Taylor expansion of $\cos{x}$ I found a pdf file on the internet which gives you  known expansions of Taylor's.
There is something I cant understand :
Why is the remainder of $\cos x$ is written like this?
$$\frac{\cos ^{(2n+2)}(c)x^{2n+2}}{(2n+2)!}$$
And not like this:
$$\frac{\cos^{(2n+1)} (c)x^{2n+1}}{(2n+1)!}$$
when the last element was :
$$\frac{(-1)^nx^{2n}} {(2n)!} $$ 
 A: I can't guess what a random, unlinked PDF on the Internet says.  However, this is not the behaviour of the Taylor series of cosine.  For instance, the expansion of $\cos x$ around $x=1$ is $$\cos (1)-(x-1) \sin (1)-\frac{1}{2} (x-1)^2 \cos (1)+\frac{1}{6} (x-1)^3
   \sin (1)+\frac{1}{24} (x-1)^4 \cos (1)-\frac{1}{120} (x-1)^5 \sin
   (1)-\frac{1}{720} (x-1)^6 \cos (1)+\frac{(x-1)^7 \sin
   (1)}{5040}+\frac{(x-1)^8 \cos (1)}{40320}-\frac{(x-1)^9 \sin
   (1)}{362880}-\frac{(x-1)^{10} \cos (1)}{3628800}+\cdots, $$ which you might notice does have the error behaviour you seem to expect: the degree of the error term is equal to the degree of the first omitted term.
The Maclaurin series for cosine, $$1-\frac{x^2}{2}+\frac{x^4}{24}-\frac{x^6}{720}+\frac{x^8}{40320}-\frac{x^{10}}{3628800}+\cdots$$ does have the form you cite from the paper and does have the error term you mention.  In the expansion I just showed, the first omitted term has degree $12$, not $11$.  This behaviour is predictable:  cosine is even (i.e., is unchanged on reflection through the line $x=0$).  We would expect similar behaviour for Taylor series expansion around multiples of $\pi$ as well, due to the same reflection symmetry, which we see.  For example, expanding around $x=\pi$, $$-1+\frac{1}{2} (x-\pi )^2-\frac{1}{24} (x-\pi )^4+\frac{1}{720} (x-\pi)^6-\frac{(x-\pi )^8}{40320}+\frac{(x-\pi )^{10}}{3628800}+\cdots.$$
Further, much like sine, cosine has odd symmetry around odd multiples of $\pi/2$, so we would expect the Taylor expansion to contain only odd degree terms,which it does.$$-\left(x-\frac{\pi }{2}\right)+\frac{1}{6} \left(x-\frac{\pi}{2}\right)^3-\frac{1}{120} \left(x-\frac{\pi}{2}\right)^5+\frac{\left(x-\frac{\pi}{2}\right)^7}{5040}-\frac{\left(x-\frac{\pi}{2}\right)^9}{362880}+\cdots$$  Again, the error term has degree matching that of the first omitted term, which here is $11$, not $10$.
A: This is just the Taylor–Lagrange formula.
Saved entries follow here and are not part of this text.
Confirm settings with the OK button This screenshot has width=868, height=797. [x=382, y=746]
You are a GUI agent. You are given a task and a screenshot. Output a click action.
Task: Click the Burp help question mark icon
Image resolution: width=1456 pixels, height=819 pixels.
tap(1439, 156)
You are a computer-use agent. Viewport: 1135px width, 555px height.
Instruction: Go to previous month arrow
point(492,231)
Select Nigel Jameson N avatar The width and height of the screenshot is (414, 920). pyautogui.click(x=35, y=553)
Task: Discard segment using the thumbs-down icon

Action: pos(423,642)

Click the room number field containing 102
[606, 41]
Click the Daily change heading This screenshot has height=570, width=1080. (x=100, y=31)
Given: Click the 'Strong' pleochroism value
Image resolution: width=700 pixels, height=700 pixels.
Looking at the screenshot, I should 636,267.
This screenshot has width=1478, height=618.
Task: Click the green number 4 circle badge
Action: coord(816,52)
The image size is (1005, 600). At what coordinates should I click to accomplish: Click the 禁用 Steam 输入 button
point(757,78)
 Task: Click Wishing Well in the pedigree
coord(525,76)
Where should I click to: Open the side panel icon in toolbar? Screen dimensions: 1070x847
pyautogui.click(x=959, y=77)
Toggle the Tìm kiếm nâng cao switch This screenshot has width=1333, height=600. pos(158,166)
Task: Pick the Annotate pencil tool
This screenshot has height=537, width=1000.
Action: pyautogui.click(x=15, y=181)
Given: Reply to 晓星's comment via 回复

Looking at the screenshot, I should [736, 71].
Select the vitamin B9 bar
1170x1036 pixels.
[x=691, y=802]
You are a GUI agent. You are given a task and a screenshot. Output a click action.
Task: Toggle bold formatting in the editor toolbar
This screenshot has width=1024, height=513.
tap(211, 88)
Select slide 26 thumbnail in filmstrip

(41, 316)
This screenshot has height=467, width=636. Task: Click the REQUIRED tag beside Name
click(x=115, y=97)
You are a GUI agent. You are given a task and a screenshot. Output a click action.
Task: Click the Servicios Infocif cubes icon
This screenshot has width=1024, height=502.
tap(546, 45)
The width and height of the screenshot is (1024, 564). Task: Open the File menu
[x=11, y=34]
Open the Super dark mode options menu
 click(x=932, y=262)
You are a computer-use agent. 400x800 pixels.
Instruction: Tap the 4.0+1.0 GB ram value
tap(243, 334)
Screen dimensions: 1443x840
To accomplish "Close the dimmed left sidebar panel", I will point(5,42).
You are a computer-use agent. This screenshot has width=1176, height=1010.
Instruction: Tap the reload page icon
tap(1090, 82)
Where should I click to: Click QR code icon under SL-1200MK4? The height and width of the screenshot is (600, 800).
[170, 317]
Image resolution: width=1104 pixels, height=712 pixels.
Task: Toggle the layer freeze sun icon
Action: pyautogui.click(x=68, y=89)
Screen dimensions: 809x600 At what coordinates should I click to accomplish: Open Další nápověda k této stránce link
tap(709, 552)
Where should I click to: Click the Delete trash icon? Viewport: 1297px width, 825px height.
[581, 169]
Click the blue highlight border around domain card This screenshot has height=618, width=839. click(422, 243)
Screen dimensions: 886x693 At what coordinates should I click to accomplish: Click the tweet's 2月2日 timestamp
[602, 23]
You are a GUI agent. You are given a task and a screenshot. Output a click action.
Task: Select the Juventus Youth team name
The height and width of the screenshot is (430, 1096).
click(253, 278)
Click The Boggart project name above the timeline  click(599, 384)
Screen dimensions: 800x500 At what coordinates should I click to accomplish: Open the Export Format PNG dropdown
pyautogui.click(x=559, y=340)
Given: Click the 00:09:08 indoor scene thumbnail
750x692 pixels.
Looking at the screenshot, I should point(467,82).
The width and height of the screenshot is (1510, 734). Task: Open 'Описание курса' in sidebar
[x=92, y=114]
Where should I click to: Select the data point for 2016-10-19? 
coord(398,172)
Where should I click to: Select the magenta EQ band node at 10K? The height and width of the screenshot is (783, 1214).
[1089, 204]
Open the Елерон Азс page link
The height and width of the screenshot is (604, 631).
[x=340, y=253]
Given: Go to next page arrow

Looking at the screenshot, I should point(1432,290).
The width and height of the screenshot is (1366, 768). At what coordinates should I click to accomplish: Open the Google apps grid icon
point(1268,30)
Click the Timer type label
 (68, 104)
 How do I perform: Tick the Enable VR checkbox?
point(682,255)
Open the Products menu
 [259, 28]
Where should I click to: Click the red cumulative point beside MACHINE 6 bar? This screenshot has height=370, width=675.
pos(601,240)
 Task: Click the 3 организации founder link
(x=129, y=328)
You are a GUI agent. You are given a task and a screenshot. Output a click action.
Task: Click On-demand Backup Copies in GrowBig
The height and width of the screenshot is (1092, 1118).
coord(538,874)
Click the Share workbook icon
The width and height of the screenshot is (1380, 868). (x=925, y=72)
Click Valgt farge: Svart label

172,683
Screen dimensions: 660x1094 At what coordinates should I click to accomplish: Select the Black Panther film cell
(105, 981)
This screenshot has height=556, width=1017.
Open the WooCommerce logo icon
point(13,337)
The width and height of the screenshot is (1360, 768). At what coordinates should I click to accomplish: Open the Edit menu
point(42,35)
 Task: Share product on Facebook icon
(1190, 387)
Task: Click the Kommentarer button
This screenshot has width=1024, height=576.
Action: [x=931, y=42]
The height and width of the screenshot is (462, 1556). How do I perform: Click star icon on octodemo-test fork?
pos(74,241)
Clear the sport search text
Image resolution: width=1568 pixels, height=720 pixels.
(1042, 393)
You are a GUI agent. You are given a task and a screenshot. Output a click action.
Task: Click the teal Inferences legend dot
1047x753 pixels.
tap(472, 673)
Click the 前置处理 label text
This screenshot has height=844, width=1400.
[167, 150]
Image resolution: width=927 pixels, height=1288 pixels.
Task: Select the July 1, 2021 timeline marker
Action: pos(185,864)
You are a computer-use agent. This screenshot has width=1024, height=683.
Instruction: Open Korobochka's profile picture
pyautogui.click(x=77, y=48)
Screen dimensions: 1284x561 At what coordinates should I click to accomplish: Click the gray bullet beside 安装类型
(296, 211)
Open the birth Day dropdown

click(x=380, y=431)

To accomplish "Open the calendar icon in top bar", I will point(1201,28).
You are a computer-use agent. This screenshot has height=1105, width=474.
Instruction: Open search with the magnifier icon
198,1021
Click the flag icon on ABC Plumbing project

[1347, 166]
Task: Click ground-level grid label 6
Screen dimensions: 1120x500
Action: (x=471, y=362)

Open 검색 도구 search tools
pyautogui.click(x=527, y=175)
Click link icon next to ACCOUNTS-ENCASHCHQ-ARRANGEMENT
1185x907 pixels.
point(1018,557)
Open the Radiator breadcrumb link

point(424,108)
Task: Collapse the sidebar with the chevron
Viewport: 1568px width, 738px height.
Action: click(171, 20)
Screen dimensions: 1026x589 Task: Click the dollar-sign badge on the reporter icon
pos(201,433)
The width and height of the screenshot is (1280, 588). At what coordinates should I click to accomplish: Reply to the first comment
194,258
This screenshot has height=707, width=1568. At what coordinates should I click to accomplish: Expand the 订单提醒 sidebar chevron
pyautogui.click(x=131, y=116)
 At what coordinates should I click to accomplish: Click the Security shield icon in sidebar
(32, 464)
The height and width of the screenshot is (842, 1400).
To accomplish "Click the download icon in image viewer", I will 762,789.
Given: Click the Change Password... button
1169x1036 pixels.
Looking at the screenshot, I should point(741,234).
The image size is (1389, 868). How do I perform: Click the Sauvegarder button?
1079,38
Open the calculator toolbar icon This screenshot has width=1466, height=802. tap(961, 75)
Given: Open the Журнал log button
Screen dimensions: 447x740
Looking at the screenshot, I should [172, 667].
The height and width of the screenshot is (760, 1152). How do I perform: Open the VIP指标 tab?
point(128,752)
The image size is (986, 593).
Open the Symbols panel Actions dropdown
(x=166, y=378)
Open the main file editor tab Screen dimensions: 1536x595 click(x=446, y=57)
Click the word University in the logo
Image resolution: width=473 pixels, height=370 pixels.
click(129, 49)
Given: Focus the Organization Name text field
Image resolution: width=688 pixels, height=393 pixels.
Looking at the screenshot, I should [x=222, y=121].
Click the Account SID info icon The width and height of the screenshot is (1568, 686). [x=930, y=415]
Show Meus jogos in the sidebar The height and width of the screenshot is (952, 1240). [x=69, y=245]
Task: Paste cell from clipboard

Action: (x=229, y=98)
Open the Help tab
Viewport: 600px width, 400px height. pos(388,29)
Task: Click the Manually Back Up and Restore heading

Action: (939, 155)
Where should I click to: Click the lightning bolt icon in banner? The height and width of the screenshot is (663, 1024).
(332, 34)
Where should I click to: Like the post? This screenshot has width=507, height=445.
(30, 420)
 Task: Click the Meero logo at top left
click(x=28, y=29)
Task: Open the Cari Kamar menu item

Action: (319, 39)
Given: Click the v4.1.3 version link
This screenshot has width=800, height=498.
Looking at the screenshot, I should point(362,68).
Recall that:

If $f$ is of class $C^N$ on $[a,b]$ and $N+1$ times differentiable on $(a,b)$, then there exists $c\in(a,b)$ such that
  $$f(b)=\sum_{k=0}^N\frac{f^{(k)}(a)}{k!}(b-a)^k\;+\;\frac{f^{(N+1)}(c)}{(N+1)!}(b-a)^{N+1}.$$

Now, let $x\in\mathbb{R}^*$, and apply the Taylor–Lagrange formula to $\cos$ on $[0,x]$ (with $a=0$ and $b=x$) with $N=2n+1$. You'll obtain $c\in(0,x)$ such that
$$\cos(x)=\sum_{k=0}^{2n+1}\frac{\cos^{(k)}(0)}{k!}x^k\;+\;\frac{\cos^{(2n+2)}(c)}{(2n+2)!}x^{2n+2},$$
i.e., using the fact that the odd derivatives of $\cos$ at $0$ are nil and that $\cos^{(2p)}(0)=(-1)^p$,
$$\cos(x)=\sum_{p=0}^{n}\frac{(-1)^p}{(2p)!}x^{2p}\;+\;\frac{\cos^{(2n+2)}(c)}{(2n+2)!}x^{2n+2}.$$

You can also apply it with $N=2n$ and you obtain $c\in(0,x)$ (likely distinct from the previous one, of course) such that
$$\cos(x)=\sum_{k=0}^{2n}\frac{\cos^{(k)}(0)}{k!}x^k\;+\;\frac{\cos^{(2n+1)}(c)}{(2n+1)!}x^{2n+1},$$
i.e.,
$$\cos(x)=\sum_{p=0}^{n}\frac{(-1)^p}{(2p)!}x^{2p}\;+\;\frac{\cos^{(2n+1)}(c)}{(2n+1)!}x^{2n+1}.$$
A: The general formula for the Taylor expansion of $\cos x$ is $$\sum_{n=0}^{\infty}\frac{(-1)^n}{(2n)!}x^{2n}$$ So the powers of $x$ and the factorial at the denominator are always even.